Erdoğan will campaign on a nationalist platform, but he can’t bring it out without some form of conflict: this was actually a long-range prediction that I got wrong. I thought that given the economic situation, the regime needed some kind of tension, preferably with a Western country, that could secure it a majority. They did this with the Netherlands in the 2017 referendum. I thought some tension with Greece over and island or two could have a similar effect. They didn’t do it this even though the stakes were higher than ever before.
Erdoğan is likely to postpone the elections after the earthquake: again, I thought an unassisted win was very difficult. They had former AK Party (founding) member Bülent Arınç put out a statement to test the waters, but decided against this option. In retrospect, that was a very good decision on their parts. It’s clear that Erdoğan’s economic game plan wouldn’t have worked with a postponement.
The final polls are right, Kılıçdaroğlu is winning: I deviated from my outcome prediction in the last few days. Two sources were very influential in this. The first was a column I read by Ateş İlyas Başsoy, a veteran campaign strategist and ad man. He argued that most of the evidence was pointing to an opposition win (which was true), and that doubters suffered from some kind of learned helplessness. Then, on the Thursday before the first vote, Konda, the (hitherto) most reputable pollster in the country, put Kılıçdaroğlu ahead by roughly 5 points. I linked to the poll and tweeted “All evidence points to Kılıçdaroğlu accelerating. I don't think they can stop this now. It's really happening.” These polls had predicted previous elections correctly. I still don’t know how they got this one so wrong. Should I simply have discounted the bulk of the available evidence?
There are many smaller things I got right or wrong, but those are the big ones.
Who go it right?
Were there people who didn’t make the mistake I, and many others, made? It’s a hard question because it assumes that you can separate analysis from political speech. The vast majority of Erdoğan supporters said that Erdoğan was going to win, but I don’t think it makes sense to give them all credit for political foresight.
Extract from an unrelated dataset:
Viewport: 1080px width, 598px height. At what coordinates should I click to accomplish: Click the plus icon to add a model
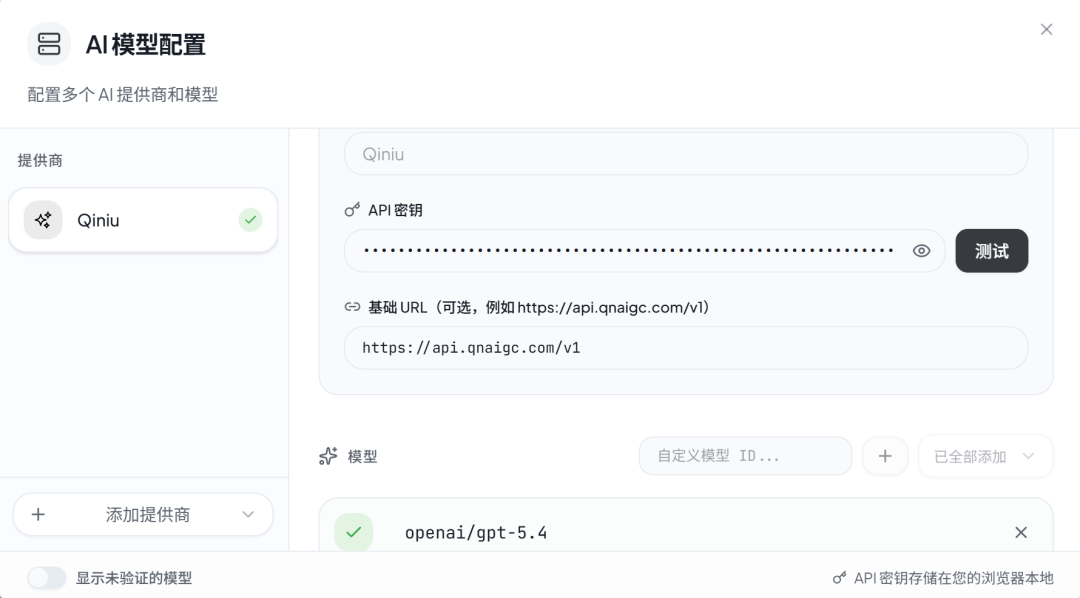(885, 455)
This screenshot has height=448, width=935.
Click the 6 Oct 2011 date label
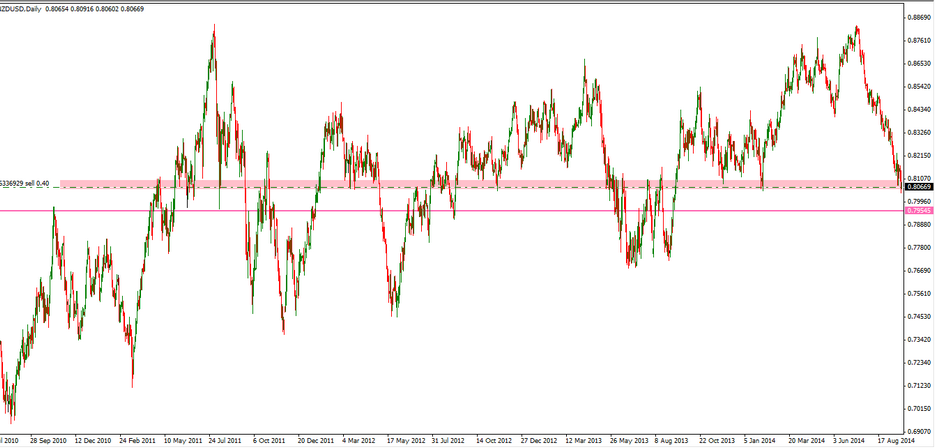(271, 440)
Like the opposition, their analytical opinion was mostly an expression of what they wanted to happen.
Erdoğan and his team definitely deserve credit for seeing through the fog. Most of the publicly available evidence was stacked against them, but they stuck to their guns. Having vast resources, of course, they probably also commissioned big studies of their own. They’re also not squeamish about using their intelligence resources for political ends, so I assume they also had significant insight into the enemy camp in a way that the opposition didn’t. Still, a less experienced group might have lost their nerve. Everybody was thinking about the palace’s plan B, and what they were going to do if they lost, but maybe they didn’t. Maybe that’s how they maintain motivation in their ranks. Maybe Erdoğan told everyone that there was no safety net - if they lost, they lost it all. They had to get a grip on reality and shape it according to their will.
The CHP, by contrast, was comfortable with the reality they saw in the polls. They didn’t question it too hard. Perhaps it’s that tenuous relationship with reality that keeps getting Kılıçdaroğlu in trouble, and why he has failed to resign in the face of the most crushing defeat in recent political history.
There were also people in the opposition who got it right though. I remember having dinner with a senior opposition consultant maybe a week ahead of the election. He said the election was already lost, and he didn’t care what the polls said. I was a little more optimistic than him, but not much (only when the last polls dropped did I let myself go.) Another such figure was Burak Bilgehan Özpek, an academic known for his close connections to IYI Party. He was opposed to Kılıçdaroğlu’s candidacy, and was crucified for it. Things got so heated that he said he wouldn’t speak or write until the elections were over.
Soon after the elections, someone tweeted at him:
If they made your statue, there wouldn’t be enough cement for it. Was there ever a time when you thought that KK would win?
Özpek responded:
no, but to be honest, it was very difficult to resist the wave. I stayed away from social media.
Again, Özpek had come out pretty strongly against Kılıçdaroğlu’s candidacy. He had argued that an opposition win wasn’t secured, that Erdoğan was stronger than he appeared, and that one of the mayors should be the opposition’s candidate. When Kılıçdaroğlu put himself forward, Özpek must have had complicated feelings. On the one hand, he probably wanted to be wrong, and for Kılıçdaroğlu to win. On the other hand, he also knew that had Kılıçdaroğlu won, it would have been a body blow to his career. At that point his professional and patriotic drives were probably in conflict, which is not a good place to be in. Staying away from social media is a good idea in most cases, but absolutely necessary in that particular case.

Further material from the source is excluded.